Technical actions led to the market rally. I’m falling behind now.

A year ago, the US stock market reached a lower level, with the S&P 500 hitting its target after a 34% dip in just 23 trading days.

At the time, few could have imagined the market’s recovery, including 34 index records from last year’s low. Despite a global pandemic that has killed nearly 550,000 people in the United States, eliminated millions of jobs and restricted economic activity, stock market indices have reached new highs.
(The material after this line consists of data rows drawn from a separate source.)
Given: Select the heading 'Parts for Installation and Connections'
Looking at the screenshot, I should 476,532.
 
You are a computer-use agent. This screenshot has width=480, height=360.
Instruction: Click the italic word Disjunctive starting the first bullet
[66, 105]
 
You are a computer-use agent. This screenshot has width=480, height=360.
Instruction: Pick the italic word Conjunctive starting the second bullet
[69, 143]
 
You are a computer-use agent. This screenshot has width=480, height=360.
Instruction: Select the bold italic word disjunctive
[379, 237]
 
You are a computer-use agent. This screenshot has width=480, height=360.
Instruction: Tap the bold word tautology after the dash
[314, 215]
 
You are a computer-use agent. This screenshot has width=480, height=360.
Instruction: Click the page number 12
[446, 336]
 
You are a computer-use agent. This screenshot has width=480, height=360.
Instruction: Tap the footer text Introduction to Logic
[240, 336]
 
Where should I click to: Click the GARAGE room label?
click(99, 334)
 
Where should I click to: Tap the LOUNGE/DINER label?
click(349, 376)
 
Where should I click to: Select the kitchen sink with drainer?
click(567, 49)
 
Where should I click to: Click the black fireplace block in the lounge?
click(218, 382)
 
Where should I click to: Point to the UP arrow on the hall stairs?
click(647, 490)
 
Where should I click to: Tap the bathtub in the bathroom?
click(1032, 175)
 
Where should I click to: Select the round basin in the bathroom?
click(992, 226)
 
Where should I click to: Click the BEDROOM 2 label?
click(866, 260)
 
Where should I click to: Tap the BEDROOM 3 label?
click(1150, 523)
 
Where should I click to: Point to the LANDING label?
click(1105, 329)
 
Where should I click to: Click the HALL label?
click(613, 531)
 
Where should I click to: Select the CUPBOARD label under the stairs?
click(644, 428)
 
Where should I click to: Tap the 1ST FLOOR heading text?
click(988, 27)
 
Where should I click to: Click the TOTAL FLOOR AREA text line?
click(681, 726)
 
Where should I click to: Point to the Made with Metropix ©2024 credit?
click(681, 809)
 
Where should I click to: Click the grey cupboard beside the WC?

Behind the amazing rally are a number of factors, including, initially, the Federal Reserve’s rapid emergency measures to support the financial markets and the economy. They helped lower US stocks from the 2020 low and began a series of managements supported by growth and technology stocks. As investors piled up on the stock market last year, they amassed shares of companies that would benefit from the pandemic. Unlike sectors such as energy and retail, which have suddenly faced uncertainty, technology stocks have been hailed by some analysts as having great growth potential.

Recently, however, the rally stopped, briefly sending Nasdaq Composite technology into a correction – a 10% drop from a recent high. Since the recent recording of the index on 12 February, growth and technological stocks have struggled to a large extent. Instead, other sectors have grown, including energy and finance.

The following charts show how the market has changed since February 12th.